No mais, fico feliz que esteja lutando por tantas causas relevantes (Mariana, pessoas nos hospitais, mais recursos para cidade, animais de Rua). Embora discordemos em um ponto (que para mim é fundamental) fico feliz em ver pessoas gastando seu tempo na promoção do bem comum.

Fraterno abraço

Anônimo disse...

Alessandro,

Apenas temos opniões diferentes sobre o assunto e em momento algúm disse que o assunto é "Besta" como você disse... lamentável sua posição..

Acho sim que mulheres grávidas precisam ser amparadas, mas as que querem ajuda.
Acho que viciados em drogas precisam de apoio, mas os que querem apoio. É nossa responsabilidade orientar e estender a mão, mas é nosso dever respeitar a decisão do outro.

Concordo plenamente que devemos proteger o nascituro (se a gestação for levada adiante), para que a criança tenha o mínimo de dignidade.
Eu fui adotada, e sou grata as pessoas e a família que me amparou. Só não entrei para estatística de aborto nesse país, pq Deus não quis, pois minha mãe tentou de todas as formas. Engravidei e tive um aborto expontâneo. Como pode ver, estive em quase todos os lados...

Luitei e luto por muitas causas inclusive com a própria Oficina de Valores, participei de ações, ajudei em eventos, não seleciono, acho que tudo que é para o bem merece apoio.

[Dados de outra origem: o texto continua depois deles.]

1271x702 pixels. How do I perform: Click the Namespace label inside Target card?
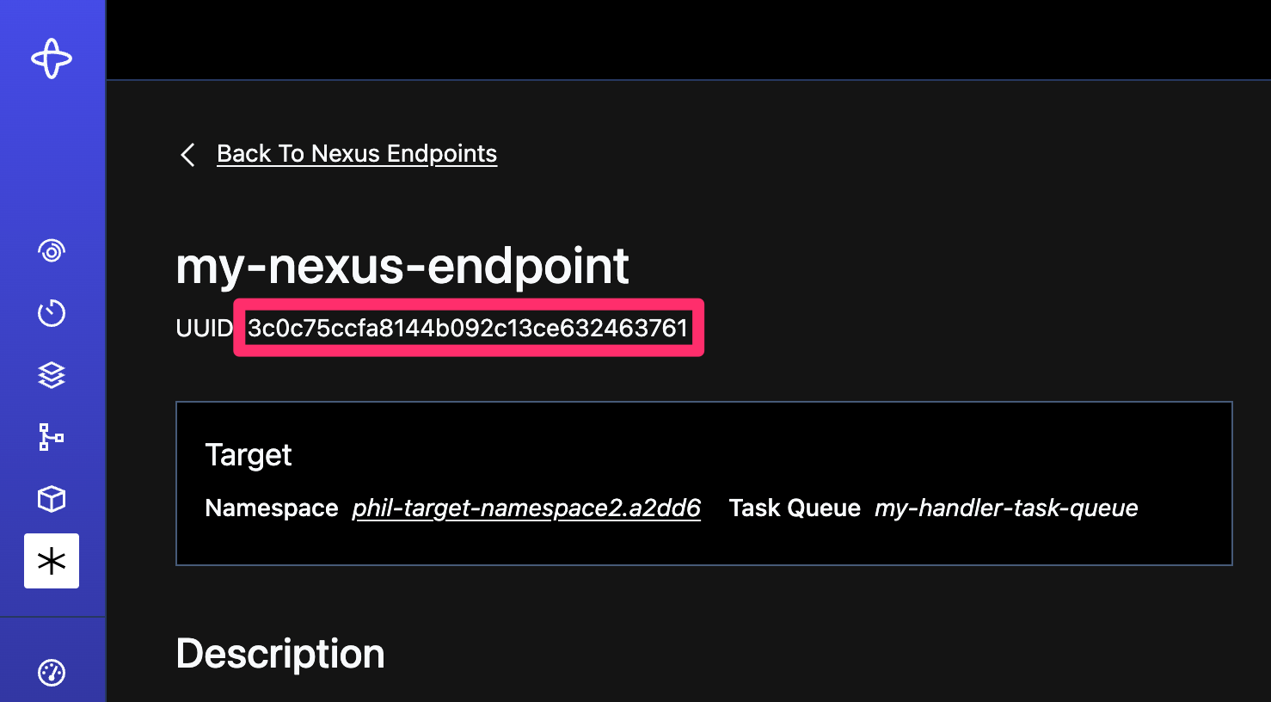click(271, 508)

Mas continuo mantendo a postura de que é importante respeitar a opnião e a decisão de cada um. Respeito sua opnião e em momento algúm disse que você ofendeu alguém (releia se for o caso).

E também não disse que o assunto é banal. Mas gostaria que entendessem que existem outros assuntos fora da bolha que também são de grande importância.

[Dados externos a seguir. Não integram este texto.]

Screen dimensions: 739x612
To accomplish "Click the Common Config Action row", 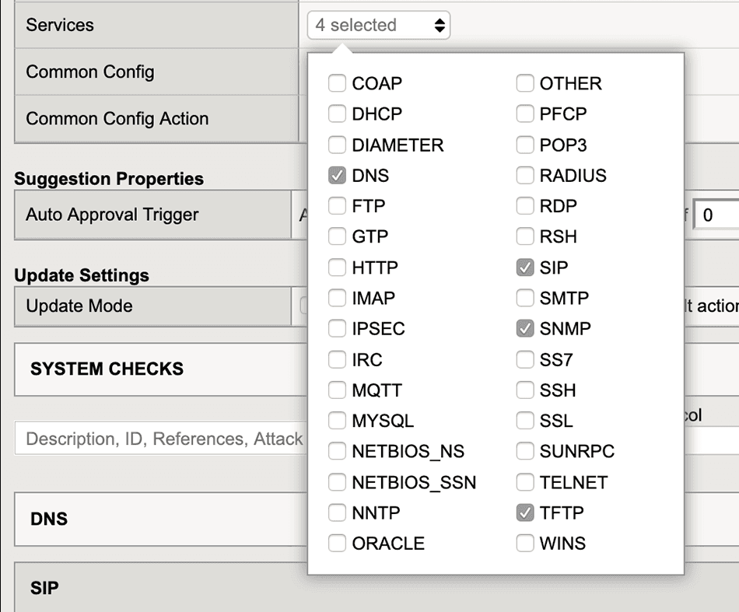I will [117, 119].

Um abraço para você e todos os amigos da oficina!

Alessandro Garcia disse...

A referência ao "besta" vem do fato de no seu comentário inicial vc ter dito "As pessoas estão tão preocupadas em fazer campanha contra o aborto ou a favor do aborto que isso está virando uma guerra. É a favor? Ok. É contra? Ok"...

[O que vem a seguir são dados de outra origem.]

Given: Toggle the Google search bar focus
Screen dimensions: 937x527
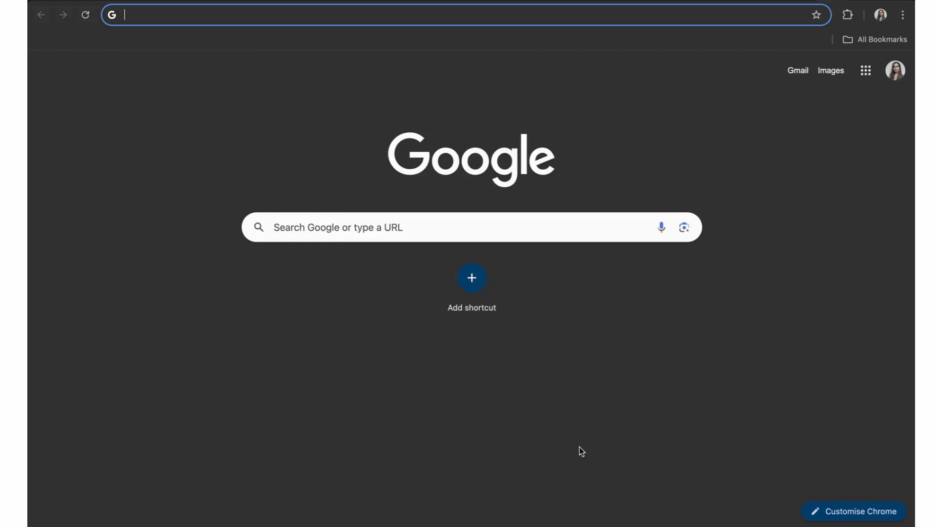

Há de concordar que um comentário como esse parece desqualificar quem quer discutir o assunto dando a entender que a coisa é óbvia.

Não entendo o que há de lamentável nessa interpretação. Se não foi que quis dizer, acredito em você, mas julgo que fiz uma leitura razoável.

Sobra a importância de discutir outros assuntos fora da "bolha" (seja lá qual ela for), concordo com você. Tanto que o blog tem mais de 500 textos e menos de 5% são sobre aborto.
Há textos sobre a situação dos refugiados, sobre a redução da maioridade penal, sobre liberdade política, sobre intolerância religiosa...

Quando falamos sobre aborto e pede que entendamos que é importante falar sobre outras coisas, peso que está sendo, no mínimo, um pouco seletiva na apreciação do que falamos. Claro que ´talvez isso seja pela amostragem dos textos que teve contato. Mas pode crer que nossas bandeiras são MUITO mais amplas.

Para encerrar: respeitar não significa concordar. Com uma leitura atenta do texto, dá para perceber que coloquei muitas mulheres que praticam o aborto como vítimas. Ou seja, as compreendo e me solidarizo. Isso não implica acreditar que o aborto é uma questão de opinião ou que seja algo bom (tanto para a mulher quanto para a criança em gestação).

Como defendi, julgo que o aborto como direito tem diversas contradições.

No mais, obrigado por continuar a conversa.

Um ponto: qual o seu nome? Pelo comentário vi que conhece a Oficina e fica meio chato ficar me dirigindo a alguém como "anônimo". Claro que se não quiser falar, não há problema. Foi apenas uma curiosidade.